Przyznam, że na początku również byłam sceptyczna. Myślałam sobie, że skoro ludzie sami nie potrafią się dobrać i dogadać to czemu troje obcych osób, mimo że uczonych, miałoby tego dokonać? Myliłam się. Obejrzałam wszystkie odcinki i odbyłam niezwykle inspirującą rozmowę z Moniką. Wiem dobrze, że pary zostały dobrane idealnie. Czemu jednak im nie wyszło? To już inna para kaloszy.

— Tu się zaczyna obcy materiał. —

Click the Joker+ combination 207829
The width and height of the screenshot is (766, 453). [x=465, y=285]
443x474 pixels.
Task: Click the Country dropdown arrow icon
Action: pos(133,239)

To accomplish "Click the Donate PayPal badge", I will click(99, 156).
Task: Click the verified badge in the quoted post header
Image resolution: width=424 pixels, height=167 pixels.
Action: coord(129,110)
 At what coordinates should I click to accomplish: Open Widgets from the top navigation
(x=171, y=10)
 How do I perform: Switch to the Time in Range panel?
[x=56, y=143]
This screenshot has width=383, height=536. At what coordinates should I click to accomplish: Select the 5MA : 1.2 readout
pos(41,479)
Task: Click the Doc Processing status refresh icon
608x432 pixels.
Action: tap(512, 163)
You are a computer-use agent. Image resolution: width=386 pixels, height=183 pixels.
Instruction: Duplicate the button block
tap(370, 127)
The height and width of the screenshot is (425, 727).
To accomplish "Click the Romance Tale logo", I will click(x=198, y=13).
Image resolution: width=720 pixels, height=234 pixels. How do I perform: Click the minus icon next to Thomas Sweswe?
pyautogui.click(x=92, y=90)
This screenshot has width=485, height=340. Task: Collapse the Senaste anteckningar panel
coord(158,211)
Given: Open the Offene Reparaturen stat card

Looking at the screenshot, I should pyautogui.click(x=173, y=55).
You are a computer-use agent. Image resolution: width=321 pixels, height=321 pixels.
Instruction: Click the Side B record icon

Niestety, niezależnie od tego czy zapoznamy się z wybranką czy wybrankiem sami, przez znajomych, swatanie czy inny sposób, decydujące momenty, decyzje i słowa oraz wybory- należą już tylko do nas i tej drugiej strony. Przede wszystkim ważne są intencje. Jeśli ktoś deklaruje, że poszukuje żony lub męża, to powinno być dla niego oczywistym, że jest to wybór poważny, wiążący i taki, który przede wszystkim wymaga włożenia w związek serca, pracy i niejednokrotnie wyrzeczeń. Nikt z nas nie znajdzie sobie „gotowego produktu” tylko raczej nasz własny nieoszlifowany diament. Wielu ludzi nie rozumie tego i przy pierwszych lepszych trudnościach po prostu odpuszcza. Wiadomo, lepiej zrezygnować i się nie męczyć niż naprawić, wyjaśnić, postarać się.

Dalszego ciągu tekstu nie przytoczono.